-- Opening Marker --

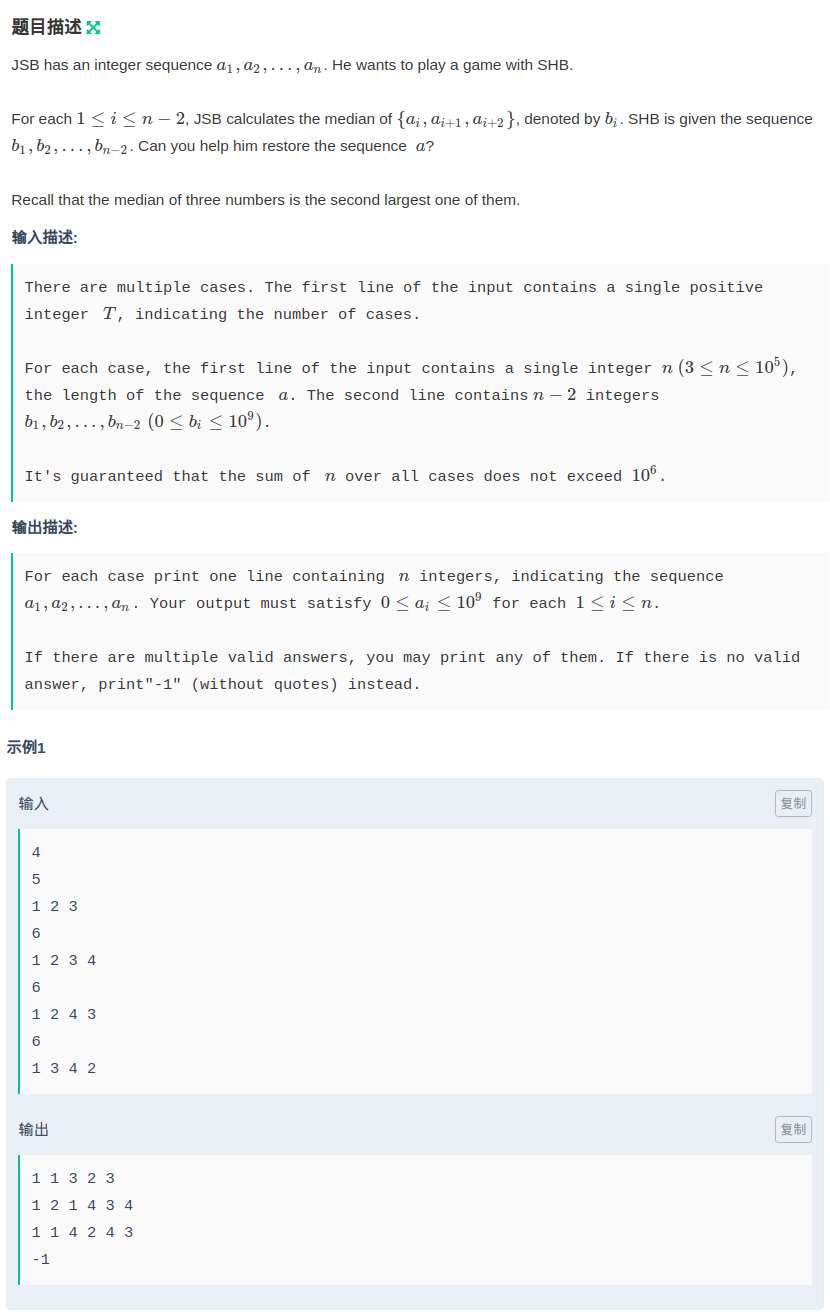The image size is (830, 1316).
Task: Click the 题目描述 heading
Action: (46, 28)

-- Closing Marker --
-- Opening Marker --

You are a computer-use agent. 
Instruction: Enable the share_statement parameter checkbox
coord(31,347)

-- Closing Marker --
-- Opening Marker --

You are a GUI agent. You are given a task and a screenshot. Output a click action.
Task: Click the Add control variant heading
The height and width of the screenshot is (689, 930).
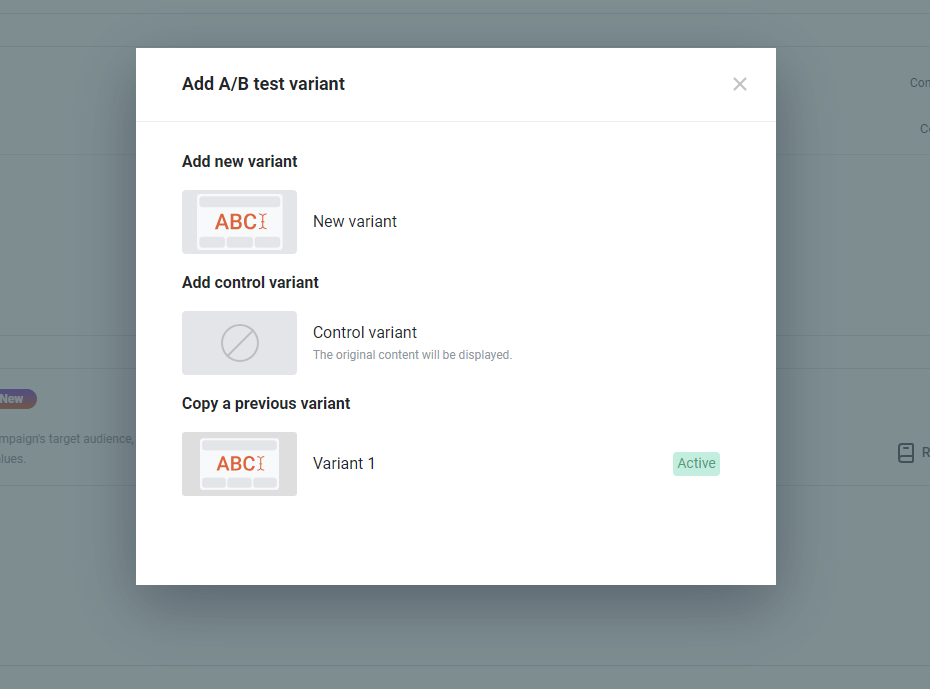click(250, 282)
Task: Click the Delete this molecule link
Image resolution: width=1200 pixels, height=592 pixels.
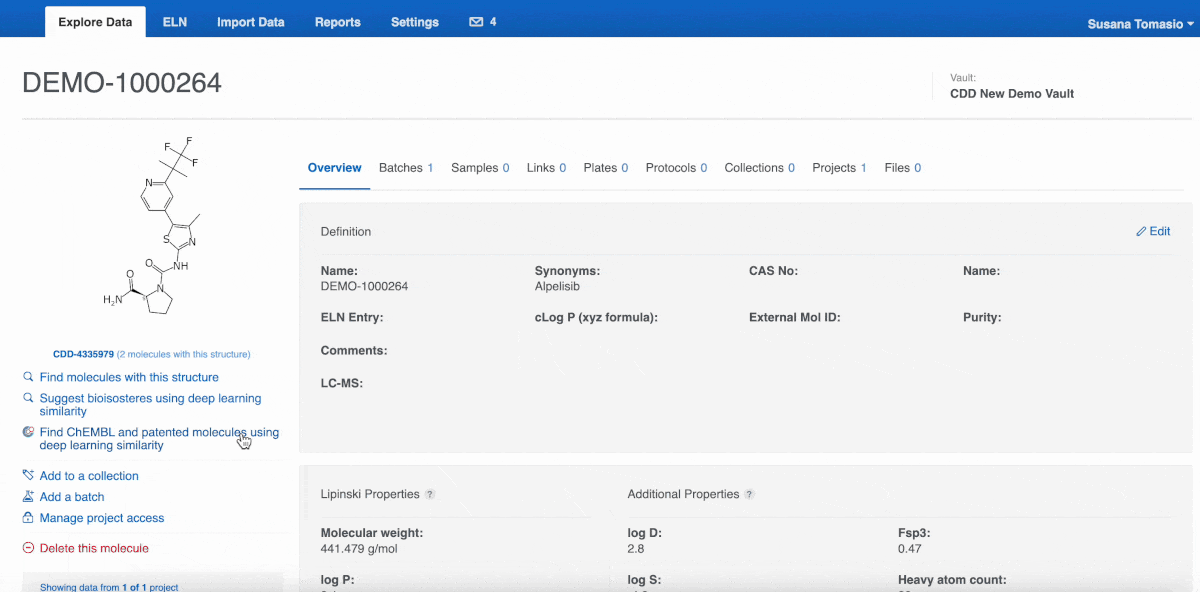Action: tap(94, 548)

-- Closing Marker --

### EXERCISE AIM
Find the word "agent" in the material, then list each line that holds it.

### TASK RESULT
You are a computer-use agent. 
You are a GUI agent. You are given a task and a screenshot. Output a click action.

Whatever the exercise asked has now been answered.